Rows of pointing data
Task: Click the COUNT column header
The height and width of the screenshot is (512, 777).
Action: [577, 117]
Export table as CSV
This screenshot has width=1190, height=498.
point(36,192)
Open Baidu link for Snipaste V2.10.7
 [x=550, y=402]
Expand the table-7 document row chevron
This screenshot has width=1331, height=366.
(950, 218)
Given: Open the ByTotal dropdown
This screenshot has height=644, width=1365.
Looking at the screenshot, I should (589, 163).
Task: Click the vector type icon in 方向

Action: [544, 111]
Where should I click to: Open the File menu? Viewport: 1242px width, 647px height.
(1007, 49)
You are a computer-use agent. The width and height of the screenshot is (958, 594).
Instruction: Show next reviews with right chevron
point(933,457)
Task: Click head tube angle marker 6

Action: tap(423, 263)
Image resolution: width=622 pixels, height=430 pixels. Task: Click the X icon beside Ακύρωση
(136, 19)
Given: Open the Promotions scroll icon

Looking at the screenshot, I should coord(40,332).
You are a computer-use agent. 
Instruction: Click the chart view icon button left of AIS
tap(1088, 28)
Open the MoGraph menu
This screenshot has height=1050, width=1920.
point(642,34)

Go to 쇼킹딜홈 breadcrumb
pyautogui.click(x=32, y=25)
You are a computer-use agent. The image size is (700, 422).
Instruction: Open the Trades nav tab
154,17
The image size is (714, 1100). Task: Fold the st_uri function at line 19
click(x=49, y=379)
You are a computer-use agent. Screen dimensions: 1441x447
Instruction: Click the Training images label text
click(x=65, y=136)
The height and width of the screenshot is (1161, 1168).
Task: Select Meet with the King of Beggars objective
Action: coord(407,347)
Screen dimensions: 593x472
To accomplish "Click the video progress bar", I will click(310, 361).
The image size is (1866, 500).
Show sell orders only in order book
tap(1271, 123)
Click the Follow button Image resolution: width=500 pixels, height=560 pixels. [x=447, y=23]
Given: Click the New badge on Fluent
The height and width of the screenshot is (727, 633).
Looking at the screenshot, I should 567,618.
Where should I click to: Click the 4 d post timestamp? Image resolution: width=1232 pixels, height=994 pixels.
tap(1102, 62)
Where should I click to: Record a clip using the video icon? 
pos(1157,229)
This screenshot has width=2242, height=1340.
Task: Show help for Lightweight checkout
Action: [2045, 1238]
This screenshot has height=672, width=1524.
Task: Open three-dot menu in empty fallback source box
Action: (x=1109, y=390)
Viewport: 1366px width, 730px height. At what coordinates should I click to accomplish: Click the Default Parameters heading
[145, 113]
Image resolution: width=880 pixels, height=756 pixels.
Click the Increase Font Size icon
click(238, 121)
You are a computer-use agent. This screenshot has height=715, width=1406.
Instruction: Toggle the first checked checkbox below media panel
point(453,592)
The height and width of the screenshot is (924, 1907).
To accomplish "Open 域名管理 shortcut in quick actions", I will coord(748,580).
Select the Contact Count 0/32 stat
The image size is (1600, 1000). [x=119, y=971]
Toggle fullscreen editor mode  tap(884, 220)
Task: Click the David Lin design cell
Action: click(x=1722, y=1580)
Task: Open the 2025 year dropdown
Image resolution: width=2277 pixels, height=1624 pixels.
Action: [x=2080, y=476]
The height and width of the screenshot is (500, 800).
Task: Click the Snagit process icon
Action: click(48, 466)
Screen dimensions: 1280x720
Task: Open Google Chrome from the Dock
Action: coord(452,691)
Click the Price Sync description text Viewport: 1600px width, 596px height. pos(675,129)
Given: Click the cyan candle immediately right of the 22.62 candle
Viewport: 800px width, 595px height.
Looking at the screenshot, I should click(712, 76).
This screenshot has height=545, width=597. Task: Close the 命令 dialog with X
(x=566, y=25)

STATED PROBLEM ▸
Gather every line of the listing above that contains the word "Where", and copy each such line in full.

RESULT OF THE EXERCISE ▸
Where should I click to: Open the File menu? Viewport: 1242px width, 647px height.
Where should I click to: Click the 4 d post timestamp? Image resolution: width=1232 pixels, height=994 pixels.
Where should I click to: Record a clip using the video icon? 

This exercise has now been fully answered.